This is the first circuit I have built in about 30 years so I need to study all the suggestions and info you guys have given me and put more thought and planning into this. I'm looking forward to the challenge.
Thanks again for your input, I'll keep updating my progress.
 

(*steve*)

¡sǝpodᴉʇuɐ ǝɥʇ ɹɐǝɥd
Moderator
Beware that using the device as a switch may mean you drive it to saturation.

There is an application note somewhere that describes how to increase the speed of optocouplers. The same principles apply to what you're doing.

As a rule of thumb, as you increase sensitivity you reduce speed. My suggestion was based on the output being in the linear range and detecting small changes.
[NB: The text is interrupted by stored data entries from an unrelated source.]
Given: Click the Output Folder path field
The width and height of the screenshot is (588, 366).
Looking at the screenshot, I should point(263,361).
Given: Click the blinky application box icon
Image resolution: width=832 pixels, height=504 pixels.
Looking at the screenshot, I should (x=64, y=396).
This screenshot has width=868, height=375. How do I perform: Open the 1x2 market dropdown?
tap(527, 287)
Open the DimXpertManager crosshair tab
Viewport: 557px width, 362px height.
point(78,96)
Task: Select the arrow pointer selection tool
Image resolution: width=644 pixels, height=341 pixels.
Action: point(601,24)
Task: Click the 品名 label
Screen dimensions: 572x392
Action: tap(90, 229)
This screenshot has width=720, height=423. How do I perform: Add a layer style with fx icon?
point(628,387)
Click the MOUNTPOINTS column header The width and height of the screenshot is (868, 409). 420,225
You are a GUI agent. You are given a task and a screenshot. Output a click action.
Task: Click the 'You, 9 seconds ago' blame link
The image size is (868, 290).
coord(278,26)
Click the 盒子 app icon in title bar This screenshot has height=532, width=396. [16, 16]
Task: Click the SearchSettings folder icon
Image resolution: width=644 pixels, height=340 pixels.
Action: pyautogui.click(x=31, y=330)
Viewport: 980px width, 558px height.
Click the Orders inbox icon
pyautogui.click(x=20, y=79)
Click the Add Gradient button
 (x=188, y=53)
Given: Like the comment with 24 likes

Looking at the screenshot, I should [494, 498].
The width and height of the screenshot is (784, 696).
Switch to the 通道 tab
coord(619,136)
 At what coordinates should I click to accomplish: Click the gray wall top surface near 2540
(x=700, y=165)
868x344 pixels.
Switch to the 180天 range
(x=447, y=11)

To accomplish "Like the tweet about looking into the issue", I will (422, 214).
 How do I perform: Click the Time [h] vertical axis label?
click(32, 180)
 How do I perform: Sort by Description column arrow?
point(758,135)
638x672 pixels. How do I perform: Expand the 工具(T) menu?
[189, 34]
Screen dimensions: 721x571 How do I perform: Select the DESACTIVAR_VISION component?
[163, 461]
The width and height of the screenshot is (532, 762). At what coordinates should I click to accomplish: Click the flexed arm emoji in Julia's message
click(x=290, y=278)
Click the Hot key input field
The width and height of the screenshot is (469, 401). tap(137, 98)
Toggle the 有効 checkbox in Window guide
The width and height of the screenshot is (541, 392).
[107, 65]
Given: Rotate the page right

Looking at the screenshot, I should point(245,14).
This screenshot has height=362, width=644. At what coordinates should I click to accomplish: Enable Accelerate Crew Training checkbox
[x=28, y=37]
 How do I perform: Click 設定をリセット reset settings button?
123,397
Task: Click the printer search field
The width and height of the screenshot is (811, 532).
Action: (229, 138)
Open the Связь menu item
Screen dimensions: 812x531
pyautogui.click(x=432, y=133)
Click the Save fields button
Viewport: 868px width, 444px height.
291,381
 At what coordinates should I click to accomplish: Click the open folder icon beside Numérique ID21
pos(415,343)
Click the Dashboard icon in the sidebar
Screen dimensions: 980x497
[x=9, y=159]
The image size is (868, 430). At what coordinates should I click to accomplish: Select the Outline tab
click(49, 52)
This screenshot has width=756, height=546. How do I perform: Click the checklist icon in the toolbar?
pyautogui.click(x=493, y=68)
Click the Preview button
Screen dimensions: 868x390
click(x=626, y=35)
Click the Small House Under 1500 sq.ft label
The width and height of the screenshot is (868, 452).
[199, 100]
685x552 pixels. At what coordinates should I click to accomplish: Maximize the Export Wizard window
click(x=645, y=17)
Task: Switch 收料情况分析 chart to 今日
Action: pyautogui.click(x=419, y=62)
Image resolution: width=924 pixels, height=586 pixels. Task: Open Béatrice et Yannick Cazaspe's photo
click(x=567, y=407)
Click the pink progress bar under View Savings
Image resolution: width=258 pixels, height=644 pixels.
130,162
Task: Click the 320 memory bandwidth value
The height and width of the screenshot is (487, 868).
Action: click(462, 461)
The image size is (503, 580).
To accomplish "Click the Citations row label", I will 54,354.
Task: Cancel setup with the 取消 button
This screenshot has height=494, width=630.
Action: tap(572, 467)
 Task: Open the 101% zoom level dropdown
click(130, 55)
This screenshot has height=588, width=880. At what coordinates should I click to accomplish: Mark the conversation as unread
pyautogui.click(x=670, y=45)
Kris has tackled the problem from another angle. His general points about speed and emitter resistors are worth noting
 

(*steve*)

¡sǝpodᴉʇuɐ ǝɥʇ ɹɐǝɥd
Moderator
These are talking about optocouplers, but with one very minor difference, and two more significant differences, that's what you have.

Here, here, and here. (edit: I fixed the links)

The minor difference is that yours is somewhat larger.

The significant differences are that you're interrupting the beam (so LED delays are NOT a factor) and that it is not enclosed (so ambient lighting IS a factor).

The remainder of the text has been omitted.